# Araldite -- Food Grade?



## geoffi (8/9/08)

Anybody know if Araldite is 'food grade'? I'm looking for a suitable glue to use in my party kegs.


----------



## FNQ Bunyip (8/9/08)

From the smell of it I wouldn't think so .... 

Cheers


----------



## ~MikE (8/9/08)

silicone maybe?


----------



## geoffi (8/9/08)

Of course, now I think about it I must have consumed a lot of food/drink over the years from containers repaired with Araldite. (Remember the days when it was cheaper to repair something than to just chuck it out and buy a brand new one from China?)

As for the smell, I think that disappears completely once it's dry.

Anyway, considering all that, and the fact that it is only a tiny amount I want to use, I think I'll go ahead and do it.


----------



## white.grant (8/9/08)

*Dataset*
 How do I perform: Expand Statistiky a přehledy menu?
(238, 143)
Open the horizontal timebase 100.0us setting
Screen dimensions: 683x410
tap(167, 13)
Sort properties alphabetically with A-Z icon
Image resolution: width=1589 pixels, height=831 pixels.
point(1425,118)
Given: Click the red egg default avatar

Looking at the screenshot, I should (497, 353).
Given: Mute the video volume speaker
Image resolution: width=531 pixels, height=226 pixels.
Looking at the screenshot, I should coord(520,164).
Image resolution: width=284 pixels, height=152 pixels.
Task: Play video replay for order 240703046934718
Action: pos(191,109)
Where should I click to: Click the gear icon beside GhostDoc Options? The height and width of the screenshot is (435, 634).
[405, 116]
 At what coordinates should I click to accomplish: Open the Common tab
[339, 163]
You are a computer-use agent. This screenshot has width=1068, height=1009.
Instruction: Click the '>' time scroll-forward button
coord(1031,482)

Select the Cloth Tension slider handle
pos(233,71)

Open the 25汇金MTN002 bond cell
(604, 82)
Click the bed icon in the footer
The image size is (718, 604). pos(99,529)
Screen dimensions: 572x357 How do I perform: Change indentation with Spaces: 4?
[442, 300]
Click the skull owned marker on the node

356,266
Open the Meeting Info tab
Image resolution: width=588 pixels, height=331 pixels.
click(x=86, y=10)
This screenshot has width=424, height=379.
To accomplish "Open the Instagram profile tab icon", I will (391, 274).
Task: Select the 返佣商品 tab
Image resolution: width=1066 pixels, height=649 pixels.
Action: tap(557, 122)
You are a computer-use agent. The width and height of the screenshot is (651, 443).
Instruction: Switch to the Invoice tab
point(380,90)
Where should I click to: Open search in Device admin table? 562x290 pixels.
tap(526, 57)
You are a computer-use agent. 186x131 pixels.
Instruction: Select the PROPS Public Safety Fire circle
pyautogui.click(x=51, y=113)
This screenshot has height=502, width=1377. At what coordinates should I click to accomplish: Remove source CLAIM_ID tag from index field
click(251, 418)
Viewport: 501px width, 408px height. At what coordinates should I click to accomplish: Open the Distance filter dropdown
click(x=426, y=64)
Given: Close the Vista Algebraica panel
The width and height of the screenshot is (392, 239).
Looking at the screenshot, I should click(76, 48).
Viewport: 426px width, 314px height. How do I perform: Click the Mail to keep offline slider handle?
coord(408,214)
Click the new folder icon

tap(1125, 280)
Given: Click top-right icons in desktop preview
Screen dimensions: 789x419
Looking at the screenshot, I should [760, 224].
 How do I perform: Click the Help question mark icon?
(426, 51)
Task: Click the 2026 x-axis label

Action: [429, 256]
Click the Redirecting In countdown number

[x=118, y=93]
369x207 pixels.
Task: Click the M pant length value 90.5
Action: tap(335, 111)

*What this exercise asks*
(1) Can you write out the Araldite thread again, starting with "Of course, now" and going on through "ahead and do it.", replacing "tiny amount" with "small amount"?
(2) Can you write the next part of the Araldite glue thread, picking up from where it stops?
The records play no part in what is asked here.

*Task-by-task answers*
(1)
Of course, now I think about it I must have consumed a lot of food/drink over the years from containers repaired with Araldite. (Remember the days when it was cheaper to repair something than to just chuck it out and buy a brand new one from China?)

As for the smell, I think that disappears completely once it's dry.

Anyway, considering all that, and the fact that it is only a small amount I want to use, I think I'll go ahead and do it.

(2)
Araldite is one version of the two pack epoxy type of glue, the MSDS's warn against eating it when its uncured, but once set its fine.

cheers

Grant


----------



## geoffi (8/9/08)

Grantw said:


> Araldite is one version of the two pack epoxy type of glue, the MSDS's warn against eating it when its uncured, but once set its fine.
> 
> cheers
> 
> Grant




Thanks Grant. I'll go ahead and use it. (Unsafe to eat uncured...it ain't Perkin's Paste, that's for sure.)


----------



## white.grant (8/9/08)

Geoffi said:


> (Perkin's Paste, )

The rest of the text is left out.